Update directory details for your WorkSpaces Pools - Amazon WorkSpaces
AuthenticationSecurity groupActive Directory ConfigStreaming propertiesIAM roleTags
Services or capabilities described in Amazon Web Services documentation might vary by Region. To see the differences applicable to the China Regions, see Getting Started with Amazon Web Services in China (PDF).

Update directory details for your WorkSpaces Pools

You can complete the following directory management tasks using the WorkSpaces Pools console.

Authentication

You can configure additional authentication options for your WorkSpaces Pools. Pools requires SAML 2.0 authentication.

To enable and configure SAML 2.0 Identity Provider authentiation

  1. Open the WorkSpaces console at https://console.amazonaws.cn/workspaces/.

  2. Choose Directories in the navigation pane.

  3. Choose Pools directories.

  4. Choose the directory you want to configure.

  5. Go to authentication and choose Edit.

  6. Choose Edit SAML 2.0 Identity Provider.

  7. Check the Enable SAML 2.0 authentication checkbox.

  8. Enter the User Access URL to direct the WorkSpaces Pools client during federated sign-in.

  9. Enter the IdP deep link parameter name (optional).

  10. Choose Save.

To enable and configure Certificate-Based Authentication

  1. Open the WorkSpaces console at https://console.amazonaws.cn/workspaces/.
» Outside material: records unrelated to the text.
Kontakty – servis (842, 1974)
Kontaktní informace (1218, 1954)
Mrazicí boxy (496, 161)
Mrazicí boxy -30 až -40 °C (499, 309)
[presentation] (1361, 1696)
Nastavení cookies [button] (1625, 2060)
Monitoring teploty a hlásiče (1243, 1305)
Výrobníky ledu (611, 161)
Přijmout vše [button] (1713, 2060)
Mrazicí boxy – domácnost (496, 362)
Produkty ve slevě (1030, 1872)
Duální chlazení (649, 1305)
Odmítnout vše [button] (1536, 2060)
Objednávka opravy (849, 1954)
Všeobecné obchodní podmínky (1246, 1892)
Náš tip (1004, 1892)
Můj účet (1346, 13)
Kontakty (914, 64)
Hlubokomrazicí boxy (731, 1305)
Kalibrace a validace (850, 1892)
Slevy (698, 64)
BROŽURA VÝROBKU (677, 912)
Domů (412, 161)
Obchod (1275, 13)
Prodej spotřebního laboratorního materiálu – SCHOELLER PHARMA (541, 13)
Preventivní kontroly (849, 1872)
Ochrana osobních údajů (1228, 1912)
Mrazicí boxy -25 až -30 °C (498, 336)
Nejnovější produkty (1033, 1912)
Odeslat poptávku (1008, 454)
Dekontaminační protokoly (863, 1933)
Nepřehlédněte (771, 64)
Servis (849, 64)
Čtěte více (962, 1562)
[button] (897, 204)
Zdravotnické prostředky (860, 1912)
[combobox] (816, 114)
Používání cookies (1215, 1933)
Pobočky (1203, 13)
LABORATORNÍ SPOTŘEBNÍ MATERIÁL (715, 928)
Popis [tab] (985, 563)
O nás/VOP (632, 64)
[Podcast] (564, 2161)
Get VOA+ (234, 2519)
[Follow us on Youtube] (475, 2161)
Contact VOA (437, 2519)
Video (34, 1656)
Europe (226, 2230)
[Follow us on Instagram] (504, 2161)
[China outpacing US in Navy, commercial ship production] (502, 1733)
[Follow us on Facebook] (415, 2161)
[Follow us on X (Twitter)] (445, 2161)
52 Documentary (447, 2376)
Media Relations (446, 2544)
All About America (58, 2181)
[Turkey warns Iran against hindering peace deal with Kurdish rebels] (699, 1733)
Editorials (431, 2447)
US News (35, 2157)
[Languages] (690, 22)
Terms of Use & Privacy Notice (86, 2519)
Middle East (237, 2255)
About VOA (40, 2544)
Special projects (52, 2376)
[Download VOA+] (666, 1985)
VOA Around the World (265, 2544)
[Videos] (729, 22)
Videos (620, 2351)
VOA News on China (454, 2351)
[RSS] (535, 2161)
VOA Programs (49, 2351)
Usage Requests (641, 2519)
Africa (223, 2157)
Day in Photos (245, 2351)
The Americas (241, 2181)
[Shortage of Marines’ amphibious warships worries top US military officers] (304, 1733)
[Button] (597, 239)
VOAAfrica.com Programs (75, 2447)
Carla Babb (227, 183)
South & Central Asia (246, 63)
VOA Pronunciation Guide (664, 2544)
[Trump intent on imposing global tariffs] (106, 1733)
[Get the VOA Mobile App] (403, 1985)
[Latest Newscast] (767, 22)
  2. Choose Directories in the navigation pane.

  3. Choose Pools directories.

  4. Choose the directory you want to configure.

  5. Go to Authentication and choose Edit.

  6. Choose Edit Certificate-Based Authentication.

  7. Check the Enable Certificate-Based Authentication checkbox.

  8. Choose from the dropdown the Amazon Certificate Manager (ACM) Private Certificate Authority (CA).

  9. Choose Save.

Security group

Apply a security group to your WorkSpaces Pools in your directory.

To configure security group for your WorkSpaces Pools

  1. Open the WorkSpaces console at https://console.amazonaws.cn/workspaces/.

  2. Choose Directories in the navigation pane.

  3. Choose Pools directories.

  4. Choose the directory you want to configure.

  5. Go to Security group and choose Edit.

  6. From the dropdown, choose a security group.

Active Directory Config

Configure your directory Active Directory Config with an Organization Unit (OU), directory domain name, and Amazon Secrets Manager secret.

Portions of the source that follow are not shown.